-- Start of Excerpted text --

The Under Secretary for Terrorism and Financial Intelligence is a position within the United States Department of the Treasury responsible for directing the Treasury's efforts to cut the lines of financial support for terrorists, fight financial crime, enforce economic sanctions against rogue nations, and combat the financial support of the proliferation of weapons of mass destruction. The Under Secretary is appointed by the President and confirmed by the Senate.

, the Under Secretary is Brian E. Nelson, who was appointed by President Joe Biden, and confirmed to the position by the Senate on December 2, 2021.

Overview
The Under Secretary heads the Office of Terrorism and Financial Intelligence (TFI), created under 31 USC 312, when the administration of President George W. Bush announced, on May 8, 2004, that the Executive Office of Terrorist Financing and Financial Crimes (TFFC), the Financial Crimes Enforcement Network (FinCEN), the Office of Foreign Assets Control (OFAC), and allocated resources from the Treasury Department would be brought under the new office's control. The Under Secretary for Terrorism and Financial Intelligence also possesses oversight of the Office of Intelligence and Analysis, created under 31 USC 311, [one of sixteen agencies in the United States Intelligence Community per 50 USC 3003]. The Federal Reserve remains outside the jurisdiction of this office, and cannot be investigated by it.

-- End of Excerpted text --

# Task
Carry on the passage about the Treasury's Under Secretary for Terrorism and Financial Intelligence from its last sentence.

-- Start of Extracted information --

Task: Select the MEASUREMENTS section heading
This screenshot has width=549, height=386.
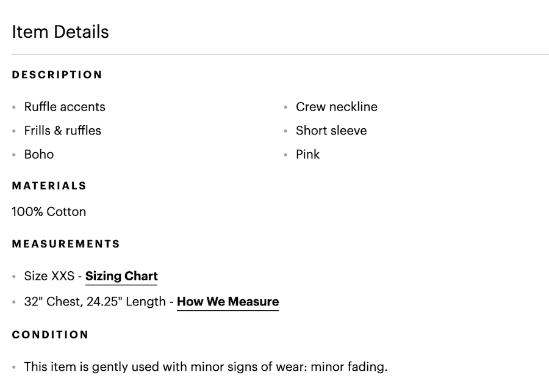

-- End of Extracted information --
-- Start of Extracted information --

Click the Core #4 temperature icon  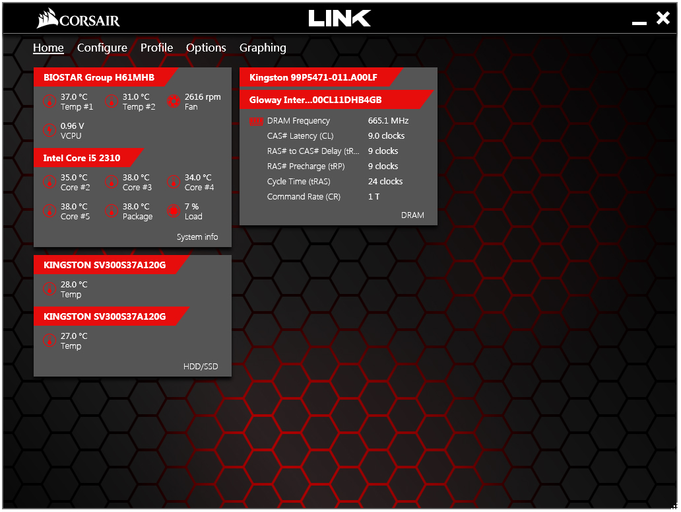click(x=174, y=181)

-- End of Extracted information --
-- Start of Extracted information --

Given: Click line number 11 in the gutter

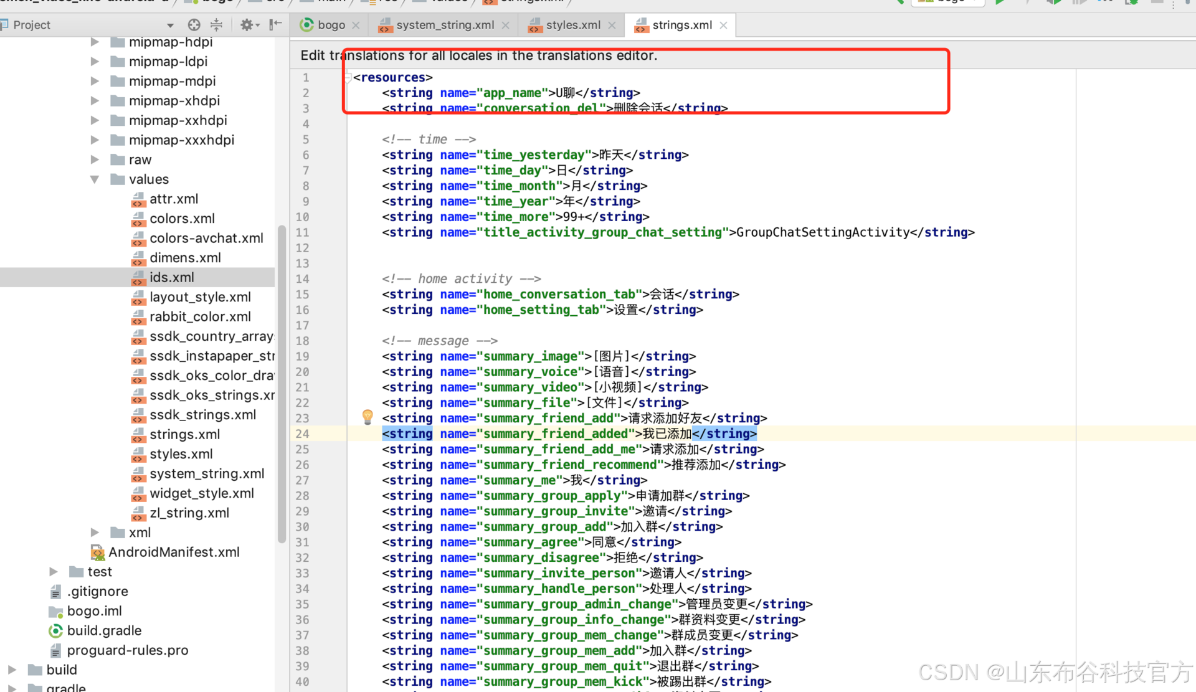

-- End of Extracted information --

# Result of the exercise
History
The position's predecessor, the Under Secretary for Enforcement, managed law enforcement aspects of the Department prior to the reorganization. The Under Secretary for Enforcement provided oversight and policy guidance for the Bureau of Alcohol, Tobacco and Firearms, the U.S. Customs Service, the Federal Law Enforcement Training Center; the Financial Crimes Enforcement Network, the U.S. Secret Service, the Executive Office for Asset Forfeiture, and the Office of Foreign Assets Control. The Under Secretary also provided policy guidance over the Internal Revenue Service's Criminal Investigation Division.

Several of these agencies are now non-existent or have been moved into other federal departments. The Bureau of Alcohol, Tobacco, and Firearms was split into two separate bureaus, with one handling certain law enforcement aspects and the other handling tax collection aspects. The former was moved into the United States Department of Justice, while the latter was kept within the Department of the Treasury. The U.S. Secret Service and the Federal Law Enforcement Training Center are now within the Department of Homeland Security. The U.S. Customs Service was moved into the Department of Homeland Security when it became part of the U.S. Customs and Border Protection. However, under the Homeland Security Act of 2002 Custom Service's "revenue functions" were retained by Treasury. This includes, among others, Customs duties, enforcing trade agreements, and counterfeit trademark detection and seizure.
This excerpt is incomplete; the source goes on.